Friday, July 02, 2004

9/11 documentary

In my post exam lethargy I borrowed a DVD from the county library called "9/11- A filmmaker's commemorative DVD". Not really sure what to expect I sat down to watch it yesterday and was completely blown away. Let me be honest, it's not a great documentary in that it's not brilliantly made. But the sheer power of the raw footage on display is enough to overcome that. It's been a few years since 9/11, some of the goodwill generated for the US of A on that day has dissipated and many in India have argued: look, we have our own disasters and own tragedies. We don't make the fuss that you guys do. Move on with your lives.

Actually I realised yesterday why that was so wrong. In India we don't honour our dead enough. I'm not just talking about Kargil, but also about victims of say the Orissa cyclone where over 10,000 died just a few weeks before 9/11 or the earthquakes in Gujarat and Latur. There are a few human interest stories in magazines and then we forget and move on. I know we must move on, but I think sometimes it's good to sit down and remember that behind each tragedy (whether it kills 20, 200 or 20,000) is a story and much grief that we must occasionally recognise. And the documentary helped me to do that.

I remember on the second anniversary of 9/11 when they were painstakingly reading out the names of the dead, someone in the room saying to me: oh god, what a bore, are they actually going to read 3000 names? On hindsight, well, why not? Each life lost there was precious and even if I don't agree with how the Bush administration has handled things since then (or before that), what's wrong with reading out the names of the dead- it reminds you that those who died were not 3000 people unlucky to be caught in the WTC or the airplanes that day, but actually people like you or me. It is indeed a very humbling thought.

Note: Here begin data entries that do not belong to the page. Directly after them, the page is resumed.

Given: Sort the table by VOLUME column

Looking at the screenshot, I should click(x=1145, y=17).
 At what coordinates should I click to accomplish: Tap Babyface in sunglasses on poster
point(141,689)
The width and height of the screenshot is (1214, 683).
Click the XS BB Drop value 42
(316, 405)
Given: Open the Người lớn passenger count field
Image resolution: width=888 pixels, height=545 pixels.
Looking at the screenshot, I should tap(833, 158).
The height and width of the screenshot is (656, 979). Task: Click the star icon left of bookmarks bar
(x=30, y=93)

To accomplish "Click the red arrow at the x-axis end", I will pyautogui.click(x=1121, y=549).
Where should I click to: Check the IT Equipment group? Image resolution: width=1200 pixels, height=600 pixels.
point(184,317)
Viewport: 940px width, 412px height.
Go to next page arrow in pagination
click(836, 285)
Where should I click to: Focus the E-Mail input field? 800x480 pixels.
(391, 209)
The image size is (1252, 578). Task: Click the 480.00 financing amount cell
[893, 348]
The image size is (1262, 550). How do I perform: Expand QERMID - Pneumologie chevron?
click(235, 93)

Apart from containing the only available footage of the first plane crashing into Tower 1, it also contains incredible footage of the courage and calm of the New York Fire Department. What I found most moving was the fact that hours after having escaped with their lives and a quick shower, all of them were willing to go out there and start searching for survivors. There was no bravado, no heroism, no jingoism- just shock and weariness on their faces and the knowledge that they would have to go right now and rescue those they could.

BBC report on Afghanistan

The only reason I am blogging this is because of the last line. This is a very heart-rending account of a three year old kid who was systematically amputated by criminals in Afghanistan as his father was unable to pay the ransom demanded. It also raised important questions about the criminal justice system, the rise in kidnappings and so on. However, read that last bit again:

But paying more to judges and government officials won't solve the problem of lawlessness in Afghanistan.

It's too deeply entrenched in the very structure of society.


Don't know about you, but to me that's deeply racist. What Jenny Cuffe is trying to say is that look, whatever has happened in Afghanistan's past and it's present mess is not the fault of the various imperial powers colonizing it, but really fundamentally their own fault. After all, they are a bunch of lawless nomadic tribes, and surely we can't expect Western style civilization from them, can we? And seen in that context, amputating the limbs of kids makes perfect sense of course...

Thursday, July 01, 2004

Some quirky shaadis

Well, a number of reports covering various versions of Indian marriages (I suspect the rise in interest in Indian marriages is a consequence of the Mittal wedding..) but take a look at this article. It mentions a certain Amar Nath Verma who will get to marry two brides- Ragini and her sister Preeti. The latter is disabled and their father wants them both married off at the same time. Apart from the fact that this is completely illegal, what is more worrying is the attitude to the disabled girl. It's as if she's a piece of property to be disposed off. (On the other hand, our society is remarkably insensitive to the disabled, and so if she was an unmarried girl, I wonder what her life would have been like).

On the other hand, there are these people, who are having a 'desi wedding' because they think their marriage will last longer. a) Are they trying to say that the high rate of divorce in the West is a product of the rituals they follow? b) Are they aware of the many sexist connotations of our traditional marriages and how demeaning they can be to women? (In Bengali marriages, the mother of the groom does not attend. Instead she sits at home while the marriage ceremonies go on, and her son before leaving tells her that he has gone to get her a 'slave'). c) There's a deeper sociological point here that they are clearly missing. It's not as if Indian marriages are uniformly happy. Either most women do not or cannot express their unhappiness, divorce is hugely frowned upon and the 'death do us part' belief can be incredibly stifling- not always the ideal model to follow perhaps?